[Start of section]

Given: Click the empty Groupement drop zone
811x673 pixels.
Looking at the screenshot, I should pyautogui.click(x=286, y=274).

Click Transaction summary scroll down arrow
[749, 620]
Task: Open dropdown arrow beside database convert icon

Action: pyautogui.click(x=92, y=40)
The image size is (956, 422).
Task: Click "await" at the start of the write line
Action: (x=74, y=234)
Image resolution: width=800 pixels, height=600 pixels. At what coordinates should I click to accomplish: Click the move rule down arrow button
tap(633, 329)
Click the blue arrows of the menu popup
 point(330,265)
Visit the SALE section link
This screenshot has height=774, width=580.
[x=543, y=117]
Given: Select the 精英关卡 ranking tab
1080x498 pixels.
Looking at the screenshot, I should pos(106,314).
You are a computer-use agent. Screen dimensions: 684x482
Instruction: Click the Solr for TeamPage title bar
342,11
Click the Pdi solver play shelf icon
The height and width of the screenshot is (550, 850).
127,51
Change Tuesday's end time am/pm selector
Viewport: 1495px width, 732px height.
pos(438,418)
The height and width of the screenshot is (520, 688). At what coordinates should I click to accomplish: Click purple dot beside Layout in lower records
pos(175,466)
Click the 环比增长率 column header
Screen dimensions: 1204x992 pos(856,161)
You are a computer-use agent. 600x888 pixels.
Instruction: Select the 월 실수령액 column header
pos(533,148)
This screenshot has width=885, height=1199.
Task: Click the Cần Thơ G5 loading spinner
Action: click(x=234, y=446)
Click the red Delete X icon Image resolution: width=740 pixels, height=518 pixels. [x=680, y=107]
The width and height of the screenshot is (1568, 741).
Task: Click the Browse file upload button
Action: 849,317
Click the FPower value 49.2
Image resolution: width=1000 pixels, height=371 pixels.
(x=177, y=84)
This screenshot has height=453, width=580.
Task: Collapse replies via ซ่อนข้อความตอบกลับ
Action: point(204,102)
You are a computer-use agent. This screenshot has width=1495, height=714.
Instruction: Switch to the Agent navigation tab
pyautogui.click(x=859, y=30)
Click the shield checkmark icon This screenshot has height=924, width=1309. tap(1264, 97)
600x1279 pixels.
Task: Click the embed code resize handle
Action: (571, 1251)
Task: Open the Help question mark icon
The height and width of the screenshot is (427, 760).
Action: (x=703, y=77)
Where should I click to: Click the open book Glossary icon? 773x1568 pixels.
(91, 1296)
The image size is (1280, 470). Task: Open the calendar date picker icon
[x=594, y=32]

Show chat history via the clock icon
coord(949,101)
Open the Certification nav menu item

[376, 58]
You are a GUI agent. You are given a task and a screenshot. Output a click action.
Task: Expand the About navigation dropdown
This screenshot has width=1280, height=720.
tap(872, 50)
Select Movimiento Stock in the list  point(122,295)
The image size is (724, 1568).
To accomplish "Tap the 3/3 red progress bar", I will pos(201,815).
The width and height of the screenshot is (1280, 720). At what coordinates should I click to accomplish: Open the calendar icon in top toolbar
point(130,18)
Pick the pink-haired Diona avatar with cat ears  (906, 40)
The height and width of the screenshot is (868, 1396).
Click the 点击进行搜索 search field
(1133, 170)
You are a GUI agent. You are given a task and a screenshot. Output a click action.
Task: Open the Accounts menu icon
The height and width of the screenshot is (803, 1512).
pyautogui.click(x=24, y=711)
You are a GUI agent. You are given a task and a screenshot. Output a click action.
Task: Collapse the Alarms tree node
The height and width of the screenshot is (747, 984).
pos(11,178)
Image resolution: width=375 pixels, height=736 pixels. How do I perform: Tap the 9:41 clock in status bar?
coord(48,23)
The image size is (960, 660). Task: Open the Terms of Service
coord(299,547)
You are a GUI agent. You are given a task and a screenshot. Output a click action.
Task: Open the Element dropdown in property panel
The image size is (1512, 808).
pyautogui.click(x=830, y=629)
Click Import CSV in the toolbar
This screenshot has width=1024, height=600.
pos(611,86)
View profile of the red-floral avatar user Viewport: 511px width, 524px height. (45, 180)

[End of section]

### [Your goal]
The response must give every line from the material above that holds the string "avatar".

### [Expected output]
Pick the pink-haired Diona avatar with cat ears  (906, 40)
View profile of the red-floral avatar user Viewport: 511px width, 524px height. (45, 180)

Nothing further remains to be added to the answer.